Chegou, enfim, a nossa hora”. E, como se
uma prova de arrependimento não bastasse, voltou à carga, dois dias depois, com
reiterados votos de conversão ao Costa,
o “execrável” recheio ensandwichado da dupla PSD/CDS.
As
voltas que o mundo dá… Costa, de mal-amado a bem-amado!
No
terreiro do Bloco, os olhos ternos cor-de-azeitona de Catarina, pela sua fina sensibilidade de mulher, aliada a uma subtil inteligência,
ganharam, já antes do 4 de Outubro, uma
leitura mais lógica e menos sectária: A
UNIDADE É QUE FAZ A FORÇA. E franqueou de imediato janelas abertas de novas
oportunidades para o país.
Bom,
a paródia ainda vai no adro, porque falta entrar o “Totalmente Insensível”
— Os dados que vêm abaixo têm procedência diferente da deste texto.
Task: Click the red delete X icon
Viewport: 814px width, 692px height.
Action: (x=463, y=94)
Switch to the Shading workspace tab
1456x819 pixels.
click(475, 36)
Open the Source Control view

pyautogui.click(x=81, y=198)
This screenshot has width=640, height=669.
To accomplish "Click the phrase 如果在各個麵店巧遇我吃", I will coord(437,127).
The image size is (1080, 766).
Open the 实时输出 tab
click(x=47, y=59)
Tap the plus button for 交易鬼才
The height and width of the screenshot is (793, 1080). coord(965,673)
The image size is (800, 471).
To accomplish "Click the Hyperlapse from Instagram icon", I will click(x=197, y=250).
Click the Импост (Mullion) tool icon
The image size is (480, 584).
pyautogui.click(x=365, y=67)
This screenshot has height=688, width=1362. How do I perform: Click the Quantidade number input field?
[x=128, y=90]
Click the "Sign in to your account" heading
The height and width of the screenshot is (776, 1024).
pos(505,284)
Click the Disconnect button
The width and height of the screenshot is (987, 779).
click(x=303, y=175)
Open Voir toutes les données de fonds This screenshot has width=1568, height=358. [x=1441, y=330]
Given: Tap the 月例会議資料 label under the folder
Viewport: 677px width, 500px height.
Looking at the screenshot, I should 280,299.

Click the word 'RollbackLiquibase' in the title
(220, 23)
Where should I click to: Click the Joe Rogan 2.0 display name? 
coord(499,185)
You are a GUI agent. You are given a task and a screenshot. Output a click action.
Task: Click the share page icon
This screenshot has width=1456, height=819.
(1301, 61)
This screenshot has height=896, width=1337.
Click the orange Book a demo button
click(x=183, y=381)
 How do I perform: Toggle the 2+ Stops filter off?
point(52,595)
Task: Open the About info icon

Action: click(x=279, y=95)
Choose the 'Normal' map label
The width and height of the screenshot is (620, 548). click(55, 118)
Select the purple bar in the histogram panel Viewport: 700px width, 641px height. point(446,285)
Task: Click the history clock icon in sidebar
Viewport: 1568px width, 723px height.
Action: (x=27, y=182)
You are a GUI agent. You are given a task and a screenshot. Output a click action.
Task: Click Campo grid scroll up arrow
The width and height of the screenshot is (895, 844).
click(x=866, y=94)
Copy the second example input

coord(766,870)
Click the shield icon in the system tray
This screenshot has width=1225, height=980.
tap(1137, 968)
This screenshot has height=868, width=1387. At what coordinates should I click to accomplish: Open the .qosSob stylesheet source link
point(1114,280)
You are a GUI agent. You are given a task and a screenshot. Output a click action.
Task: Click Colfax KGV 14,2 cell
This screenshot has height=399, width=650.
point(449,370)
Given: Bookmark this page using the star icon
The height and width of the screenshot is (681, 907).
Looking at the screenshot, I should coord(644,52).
Cavaco, como ele próprio fez questão de cognominar-se, em fim de prazo. Mas os
primeiros capítulos já dão para rir. Quando digo “rir”, estou a pensar naquele
aforismo, velho de barbas, como o Diógenes da velha Grécia:”Ridendo, castigo
mores” --- rindo, estou a avaliar e a criticar o que acontece. Por hoje, é também este o meu propósito, não
na matéria de fundo, mas na sua forma. Porque desconhece-se ainda o que está
para vir.
Seja
o que for e como for, não deixa de ser divertido e, ao mesmo tempo, instrutivo,
este desconcerto do mundo: o que ontem era, hoje pode deixar de ser. Não é por
acaso que a revista “Visão” traz em
manchete de capa este mesmo jogo de contrastes, sobrepondo à gravura de Costa, o sugestivo título: “ O elo mais fraco, O elo
mais forte”, eliminando a vermelho o desqualificativo “fraco” e mantendo o qualificativo “forte”. No final de
tudo isto, vejo passar, empoleirado em
cima do carro de campanha do PS, o quarteto
PSD/CDS/PCP/BE, todos a cantar
desaforadamente aquela cantiga que os megafones da propaganda adaptaram de uma outra toada popular:
Todos me querem
E
eu quero alguém
Quero
o PS
Não quero mais ninguém
No entanto, não esqueço
uma outra frase profética que vem dos confins do tempo, inscrita no LIVRO (Salmos,
118, 22-23): “A pedra que os construtores rejeitaram tornou-se a pedra angular do prédio”, a sua pedra de alicerce.
15.Out.15.
Martins Júnior
N.B. Para evitar equívocos, devo esclarecer que já há algum tempo deixei aqui a minha declaração de voto, quando
escrevi que a melhor garantia de estabilidade política do
país seria uma governação tripartida PS/BE/CDU.